INSTRUCTION A – Convert the records running from the line that contains "[search] (171, 574)" through the line that contains "AEPO-ARTIS Joins EUIPO Observatory (45, 944)", both included, into a numbered list that omits blank lines. Include only those lines.

SOURCE DOCUMENT –
┌──

# Gray horse with black AND brown skin? Huh?



## Wallaby (Jul 13, 2008)

Yesterday I hosed Lacey off after our ride because it was 60* out and she still has nearly her full winter coat so she was crazy sweaty.

After I did that, I happened to glance at her left shoulder and noticed that her skin on that shoulder, and in her girth area, is mottled pinkish brown unlike the solid black skin on the rest of her body (except for her socks).

In thinking about it, I realized that in that area she gets brown/chestnut "fleabites" while the fleabites on the rest of her body are black. Even her bloody shoulder marking is black...

Anyway, does anybody know what might cause this? I've just never noticed it before so I'm curious.

Sorry about the shadows in these pictures, either her head was the way way of the sun or a tree was. Silly girl!





















Before you ask, yes, I made sure it wasn't dirt. :lol:


----------



## DancingArabian (Jul 15, 2011)

Do you know what her base color was before she started greying out?


----------



## Wallaby (Jul 13, 2008)

Her dad was black so I always assumed she was black (don't know her mom's color but she must have been gray, at the very least) to begin with due her her mostly black fleabites, etc.

And the story that came with her about her name is that she had little white hairs sporadically over her when she was born so they named her Lacey becuase she looked like she had been covered in lace and spray painted black, leaving little spots of white here and there. Since they said she appeared to be spray painted black, it sounds like she was, at least, a black baby...

└──

SUPPLIED MATERIAL –

┌──

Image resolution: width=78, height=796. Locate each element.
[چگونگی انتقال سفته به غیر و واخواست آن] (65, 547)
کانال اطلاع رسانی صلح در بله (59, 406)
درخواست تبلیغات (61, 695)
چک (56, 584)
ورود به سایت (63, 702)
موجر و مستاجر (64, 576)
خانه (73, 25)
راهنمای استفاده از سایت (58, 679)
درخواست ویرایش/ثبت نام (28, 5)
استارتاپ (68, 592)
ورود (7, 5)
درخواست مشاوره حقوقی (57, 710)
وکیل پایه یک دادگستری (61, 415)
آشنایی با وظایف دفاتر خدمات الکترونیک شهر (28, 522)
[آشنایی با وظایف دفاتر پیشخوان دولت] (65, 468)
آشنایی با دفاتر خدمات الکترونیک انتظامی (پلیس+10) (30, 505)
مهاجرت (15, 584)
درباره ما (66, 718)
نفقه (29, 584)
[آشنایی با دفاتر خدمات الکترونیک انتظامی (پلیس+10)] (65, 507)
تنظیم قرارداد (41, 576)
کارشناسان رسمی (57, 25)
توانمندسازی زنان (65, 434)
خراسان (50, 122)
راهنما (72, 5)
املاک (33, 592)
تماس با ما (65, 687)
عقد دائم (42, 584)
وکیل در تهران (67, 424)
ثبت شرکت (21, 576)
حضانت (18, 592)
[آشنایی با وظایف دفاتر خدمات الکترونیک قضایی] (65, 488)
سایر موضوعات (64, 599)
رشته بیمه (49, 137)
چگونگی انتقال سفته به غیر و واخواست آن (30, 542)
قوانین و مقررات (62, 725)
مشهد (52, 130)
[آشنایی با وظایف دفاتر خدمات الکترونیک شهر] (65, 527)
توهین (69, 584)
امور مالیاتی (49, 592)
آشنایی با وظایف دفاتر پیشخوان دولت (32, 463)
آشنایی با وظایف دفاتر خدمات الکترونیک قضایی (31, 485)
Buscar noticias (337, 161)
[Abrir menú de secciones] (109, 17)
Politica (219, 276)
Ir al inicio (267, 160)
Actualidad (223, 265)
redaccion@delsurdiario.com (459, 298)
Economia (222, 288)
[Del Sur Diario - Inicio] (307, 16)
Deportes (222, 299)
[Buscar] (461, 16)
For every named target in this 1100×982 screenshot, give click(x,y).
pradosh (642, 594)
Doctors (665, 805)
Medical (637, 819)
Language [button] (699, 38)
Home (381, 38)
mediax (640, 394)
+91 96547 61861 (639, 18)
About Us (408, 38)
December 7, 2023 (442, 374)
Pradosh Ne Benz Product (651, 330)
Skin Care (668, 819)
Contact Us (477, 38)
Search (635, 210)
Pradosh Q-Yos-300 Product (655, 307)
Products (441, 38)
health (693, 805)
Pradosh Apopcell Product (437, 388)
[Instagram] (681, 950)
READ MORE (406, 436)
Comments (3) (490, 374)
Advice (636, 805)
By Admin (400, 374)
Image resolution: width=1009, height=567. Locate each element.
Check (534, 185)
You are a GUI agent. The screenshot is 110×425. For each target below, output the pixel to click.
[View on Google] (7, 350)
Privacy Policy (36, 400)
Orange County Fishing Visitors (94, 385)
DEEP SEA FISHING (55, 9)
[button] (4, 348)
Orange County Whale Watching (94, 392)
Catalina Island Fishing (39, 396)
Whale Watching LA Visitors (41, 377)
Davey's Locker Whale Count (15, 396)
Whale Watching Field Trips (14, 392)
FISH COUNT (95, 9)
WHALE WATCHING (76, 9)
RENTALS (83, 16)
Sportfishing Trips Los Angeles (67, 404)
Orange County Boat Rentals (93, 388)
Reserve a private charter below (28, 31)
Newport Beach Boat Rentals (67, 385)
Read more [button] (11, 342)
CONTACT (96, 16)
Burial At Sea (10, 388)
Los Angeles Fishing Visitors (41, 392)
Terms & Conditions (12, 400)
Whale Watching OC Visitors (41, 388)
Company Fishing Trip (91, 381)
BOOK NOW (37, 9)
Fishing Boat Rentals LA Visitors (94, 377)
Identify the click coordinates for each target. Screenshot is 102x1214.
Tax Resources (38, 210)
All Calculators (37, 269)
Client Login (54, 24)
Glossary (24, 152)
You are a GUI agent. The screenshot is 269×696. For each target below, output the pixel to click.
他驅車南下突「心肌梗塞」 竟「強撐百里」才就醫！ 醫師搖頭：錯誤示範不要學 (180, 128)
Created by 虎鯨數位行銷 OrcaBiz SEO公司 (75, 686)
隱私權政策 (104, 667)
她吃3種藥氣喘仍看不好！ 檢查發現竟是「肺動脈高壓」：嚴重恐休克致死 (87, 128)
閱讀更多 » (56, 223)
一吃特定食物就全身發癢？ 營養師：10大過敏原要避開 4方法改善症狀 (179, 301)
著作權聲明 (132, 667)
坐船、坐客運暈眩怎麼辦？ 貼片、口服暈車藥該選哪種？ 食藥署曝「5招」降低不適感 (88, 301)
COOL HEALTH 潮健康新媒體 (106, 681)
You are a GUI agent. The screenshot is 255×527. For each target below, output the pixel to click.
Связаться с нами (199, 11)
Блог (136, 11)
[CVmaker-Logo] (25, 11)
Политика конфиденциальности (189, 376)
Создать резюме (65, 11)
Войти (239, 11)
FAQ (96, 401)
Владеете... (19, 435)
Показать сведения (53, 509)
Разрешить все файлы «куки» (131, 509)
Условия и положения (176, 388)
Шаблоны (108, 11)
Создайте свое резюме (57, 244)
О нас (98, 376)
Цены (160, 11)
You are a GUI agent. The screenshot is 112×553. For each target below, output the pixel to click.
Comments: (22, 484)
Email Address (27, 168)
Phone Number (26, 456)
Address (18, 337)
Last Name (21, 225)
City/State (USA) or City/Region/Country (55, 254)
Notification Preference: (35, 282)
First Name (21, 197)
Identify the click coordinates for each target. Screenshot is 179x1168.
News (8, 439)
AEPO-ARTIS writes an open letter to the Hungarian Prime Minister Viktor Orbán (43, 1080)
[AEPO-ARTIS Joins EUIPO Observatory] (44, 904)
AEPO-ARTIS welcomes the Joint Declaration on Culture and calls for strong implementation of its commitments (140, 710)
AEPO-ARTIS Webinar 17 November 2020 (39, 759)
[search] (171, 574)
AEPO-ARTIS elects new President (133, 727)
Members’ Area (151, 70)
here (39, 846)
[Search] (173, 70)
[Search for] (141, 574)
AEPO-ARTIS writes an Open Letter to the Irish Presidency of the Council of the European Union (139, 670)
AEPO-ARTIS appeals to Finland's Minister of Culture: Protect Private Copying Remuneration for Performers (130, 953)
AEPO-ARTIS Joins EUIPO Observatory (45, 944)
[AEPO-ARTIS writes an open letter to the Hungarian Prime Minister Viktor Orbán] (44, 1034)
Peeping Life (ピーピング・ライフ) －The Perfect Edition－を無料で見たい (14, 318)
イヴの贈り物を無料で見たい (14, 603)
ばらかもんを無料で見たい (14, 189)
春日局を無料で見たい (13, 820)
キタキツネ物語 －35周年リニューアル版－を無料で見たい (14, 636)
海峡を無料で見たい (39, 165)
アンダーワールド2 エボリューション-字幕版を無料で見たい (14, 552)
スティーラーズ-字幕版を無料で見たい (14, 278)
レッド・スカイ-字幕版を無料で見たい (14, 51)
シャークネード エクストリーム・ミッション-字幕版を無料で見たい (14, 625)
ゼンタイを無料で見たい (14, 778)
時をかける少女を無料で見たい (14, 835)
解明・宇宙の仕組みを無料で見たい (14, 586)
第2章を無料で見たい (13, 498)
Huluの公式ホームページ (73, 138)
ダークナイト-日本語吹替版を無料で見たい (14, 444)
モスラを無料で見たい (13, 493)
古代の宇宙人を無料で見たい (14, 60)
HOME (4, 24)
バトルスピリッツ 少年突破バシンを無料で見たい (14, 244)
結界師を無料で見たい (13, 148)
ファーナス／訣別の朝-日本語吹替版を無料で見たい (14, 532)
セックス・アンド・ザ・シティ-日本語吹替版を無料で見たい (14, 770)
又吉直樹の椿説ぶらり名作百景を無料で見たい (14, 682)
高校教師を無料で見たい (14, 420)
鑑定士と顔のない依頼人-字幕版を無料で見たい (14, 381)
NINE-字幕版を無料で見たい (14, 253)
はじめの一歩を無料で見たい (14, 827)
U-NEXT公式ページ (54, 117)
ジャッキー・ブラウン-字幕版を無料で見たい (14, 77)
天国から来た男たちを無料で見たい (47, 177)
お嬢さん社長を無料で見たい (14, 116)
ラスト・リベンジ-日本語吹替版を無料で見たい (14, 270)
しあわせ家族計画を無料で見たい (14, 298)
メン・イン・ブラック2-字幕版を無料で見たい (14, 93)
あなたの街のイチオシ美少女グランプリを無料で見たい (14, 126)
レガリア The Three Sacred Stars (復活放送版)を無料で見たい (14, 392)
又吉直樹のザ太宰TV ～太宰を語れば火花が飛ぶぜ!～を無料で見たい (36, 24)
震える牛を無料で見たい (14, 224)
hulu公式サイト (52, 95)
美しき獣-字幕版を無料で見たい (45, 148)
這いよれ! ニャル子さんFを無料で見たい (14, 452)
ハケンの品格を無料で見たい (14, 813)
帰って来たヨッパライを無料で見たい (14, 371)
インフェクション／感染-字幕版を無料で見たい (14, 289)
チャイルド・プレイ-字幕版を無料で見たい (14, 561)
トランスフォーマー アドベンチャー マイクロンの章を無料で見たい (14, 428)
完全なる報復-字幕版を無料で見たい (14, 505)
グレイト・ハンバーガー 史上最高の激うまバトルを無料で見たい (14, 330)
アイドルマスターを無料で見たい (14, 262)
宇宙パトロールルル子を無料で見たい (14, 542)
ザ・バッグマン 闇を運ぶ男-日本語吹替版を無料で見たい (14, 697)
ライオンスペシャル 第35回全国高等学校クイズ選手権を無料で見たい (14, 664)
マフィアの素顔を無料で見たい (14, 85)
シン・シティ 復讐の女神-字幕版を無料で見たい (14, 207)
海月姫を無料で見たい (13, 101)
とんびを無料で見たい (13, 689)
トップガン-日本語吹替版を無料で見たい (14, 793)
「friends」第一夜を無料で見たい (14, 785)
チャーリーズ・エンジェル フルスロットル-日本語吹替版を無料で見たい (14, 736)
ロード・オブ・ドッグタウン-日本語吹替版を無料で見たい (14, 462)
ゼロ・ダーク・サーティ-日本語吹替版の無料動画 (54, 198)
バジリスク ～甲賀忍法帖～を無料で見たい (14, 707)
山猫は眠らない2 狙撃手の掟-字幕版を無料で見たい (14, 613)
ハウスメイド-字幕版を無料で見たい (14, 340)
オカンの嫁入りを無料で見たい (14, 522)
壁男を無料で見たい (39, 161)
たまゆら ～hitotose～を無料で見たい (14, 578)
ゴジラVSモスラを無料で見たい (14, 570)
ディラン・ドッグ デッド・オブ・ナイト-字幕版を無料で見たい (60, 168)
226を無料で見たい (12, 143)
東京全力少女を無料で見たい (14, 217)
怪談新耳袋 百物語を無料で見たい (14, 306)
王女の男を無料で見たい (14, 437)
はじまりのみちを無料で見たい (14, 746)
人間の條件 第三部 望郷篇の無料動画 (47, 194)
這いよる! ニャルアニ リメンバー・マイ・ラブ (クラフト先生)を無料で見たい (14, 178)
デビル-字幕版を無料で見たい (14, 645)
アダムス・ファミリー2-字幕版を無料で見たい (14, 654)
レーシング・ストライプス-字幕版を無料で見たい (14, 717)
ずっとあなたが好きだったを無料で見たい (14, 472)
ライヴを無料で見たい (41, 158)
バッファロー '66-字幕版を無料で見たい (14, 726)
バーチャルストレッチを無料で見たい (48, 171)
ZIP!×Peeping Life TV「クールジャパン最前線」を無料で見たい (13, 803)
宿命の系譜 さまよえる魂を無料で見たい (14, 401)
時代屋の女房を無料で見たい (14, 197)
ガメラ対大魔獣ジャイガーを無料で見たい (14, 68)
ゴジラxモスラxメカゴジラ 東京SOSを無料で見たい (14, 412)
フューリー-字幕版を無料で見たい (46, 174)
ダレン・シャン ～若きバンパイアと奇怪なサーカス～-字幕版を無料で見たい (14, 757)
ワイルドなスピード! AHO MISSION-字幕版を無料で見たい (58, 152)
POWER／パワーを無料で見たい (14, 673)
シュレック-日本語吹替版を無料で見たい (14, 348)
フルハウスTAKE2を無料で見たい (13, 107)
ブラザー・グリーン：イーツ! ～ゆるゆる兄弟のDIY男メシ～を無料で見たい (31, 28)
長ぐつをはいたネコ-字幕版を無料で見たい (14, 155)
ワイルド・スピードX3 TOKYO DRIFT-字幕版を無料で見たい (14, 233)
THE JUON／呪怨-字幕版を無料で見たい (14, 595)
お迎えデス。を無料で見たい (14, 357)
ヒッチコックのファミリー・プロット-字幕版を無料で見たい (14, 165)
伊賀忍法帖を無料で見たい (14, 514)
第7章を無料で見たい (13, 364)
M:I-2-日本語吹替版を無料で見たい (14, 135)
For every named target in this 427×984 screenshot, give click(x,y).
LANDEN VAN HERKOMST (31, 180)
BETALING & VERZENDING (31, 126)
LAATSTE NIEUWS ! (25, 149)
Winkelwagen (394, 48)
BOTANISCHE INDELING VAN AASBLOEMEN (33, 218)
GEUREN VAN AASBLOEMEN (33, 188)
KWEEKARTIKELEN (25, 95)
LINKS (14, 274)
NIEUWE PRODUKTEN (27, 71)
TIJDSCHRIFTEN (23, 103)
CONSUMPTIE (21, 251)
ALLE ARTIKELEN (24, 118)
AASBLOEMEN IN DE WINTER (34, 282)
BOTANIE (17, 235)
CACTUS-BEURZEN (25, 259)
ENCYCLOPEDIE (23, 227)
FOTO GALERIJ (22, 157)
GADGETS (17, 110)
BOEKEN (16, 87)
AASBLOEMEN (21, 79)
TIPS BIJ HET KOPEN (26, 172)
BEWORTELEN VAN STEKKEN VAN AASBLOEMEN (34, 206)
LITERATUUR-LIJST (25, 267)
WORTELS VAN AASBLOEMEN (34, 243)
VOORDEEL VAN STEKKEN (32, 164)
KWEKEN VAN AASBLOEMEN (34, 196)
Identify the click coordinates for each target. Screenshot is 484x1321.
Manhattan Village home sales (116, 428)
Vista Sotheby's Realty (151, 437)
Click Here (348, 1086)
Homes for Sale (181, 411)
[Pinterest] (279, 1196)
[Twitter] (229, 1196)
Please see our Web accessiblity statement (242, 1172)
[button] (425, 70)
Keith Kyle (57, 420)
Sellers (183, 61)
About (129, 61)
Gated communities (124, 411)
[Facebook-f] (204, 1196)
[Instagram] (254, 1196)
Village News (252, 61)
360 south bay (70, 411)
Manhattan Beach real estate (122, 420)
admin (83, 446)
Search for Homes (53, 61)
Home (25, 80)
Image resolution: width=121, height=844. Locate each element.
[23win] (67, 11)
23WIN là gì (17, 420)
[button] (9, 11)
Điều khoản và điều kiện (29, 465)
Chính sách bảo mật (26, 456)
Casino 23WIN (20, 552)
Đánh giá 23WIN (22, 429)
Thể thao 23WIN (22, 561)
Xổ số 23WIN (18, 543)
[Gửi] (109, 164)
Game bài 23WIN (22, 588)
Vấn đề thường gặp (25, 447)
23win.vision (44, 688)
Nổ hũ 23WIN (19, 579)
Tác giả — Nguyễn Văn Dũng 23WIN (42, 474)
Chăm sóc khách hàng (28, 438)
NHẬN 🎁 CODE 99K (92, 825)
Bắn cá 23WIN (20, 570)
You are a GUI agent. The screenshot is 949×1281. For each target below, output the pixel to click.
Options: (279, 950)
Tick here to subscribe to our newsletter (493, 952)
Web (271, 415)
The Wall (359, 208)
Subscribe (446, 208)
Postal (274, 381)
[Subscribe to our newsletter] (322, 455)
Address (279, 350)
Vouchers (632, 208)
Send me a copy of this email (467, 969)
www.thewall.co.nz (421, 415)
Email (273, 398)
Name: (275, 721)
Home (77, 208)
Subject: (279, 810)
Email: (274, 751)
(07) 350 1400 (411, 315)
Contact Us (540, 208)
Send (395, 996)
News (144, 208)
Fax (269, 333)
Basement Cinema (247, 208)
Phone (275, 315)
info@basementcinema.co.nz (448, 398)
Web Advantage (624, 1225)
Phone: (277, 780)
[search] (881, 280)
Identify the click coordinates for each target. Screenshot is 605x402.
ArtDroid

└──

INSTRUCTION B – Write out the whole forum thread about the gray horse's skin, word for word.

CORRECT RESPONSE A –
1. [search] (171, 574)
2. AEPO-ARTIS elects new President (133, 727)
3. Members’ Area (151, 70)
4. here (39, 846)
5. [Search] (173, 70)
6. [Search for] (141, 574)
7. AEPO-ARTIS writes an Open Letter to the Irish Presidency of the Council of the European Union (139, 670)
8. AEPO-ARTIS appeals to Finland's Minister of Culture: Protect Private Copying Remuneration for Performers (130, 953)
9. AEPO-ARTIS Joins EUIPO Observatory (45, 944)

CORRECT RESPONSE B –
# Gray horse with black AND brown skin? Huh?



## Wallaby (Jul 13, 2008)

Yesterday I hosed Lacey off after our ride because it was 60* out and she still has nearly her full winter coat so she was crazy sweaty.

After I did that, I happened to glance at her left shoulder and noticed that her skin on that shoulder, and in her girth area, is mottled pinkish brown unlike the solid black skin on the rest of her body (except for her socks).

In thinking about it, I realized that in that area she gets brown/chestnut "fleabites" while the fleabites on the rest of her body are black. Even her bloody shoulder marking is black...

Anyway, does anybody know what might cause this? I've just never noticed it before so I'm curious.

Sorry about the shadows in these pictures, either her head was the way way of the sun or a tree was. Silly girl!





















Before you ask, yes, I made sure it wasn't dirt. :lol:


----------



## DancingArabian (Jul 15, 2011)

Do you know what her base color was before she started greying out?


----------



## Wallaby (Jul 13, 2008)

Her dad was black so I always assumed she was black (don't know her mom's color but she must have been gray, at the very least) to begin with due her her mostly black fleabites, etc.

And the story that came with her about her name is that she had little white hairs sporadically over her when she was born so they named her Lacey becuase she looked like she had been covered in lace and spray painted black, leaving little spots of white here and there. Since they said she appeared to be spray painted black, it sounds like she was, at least, a black baby...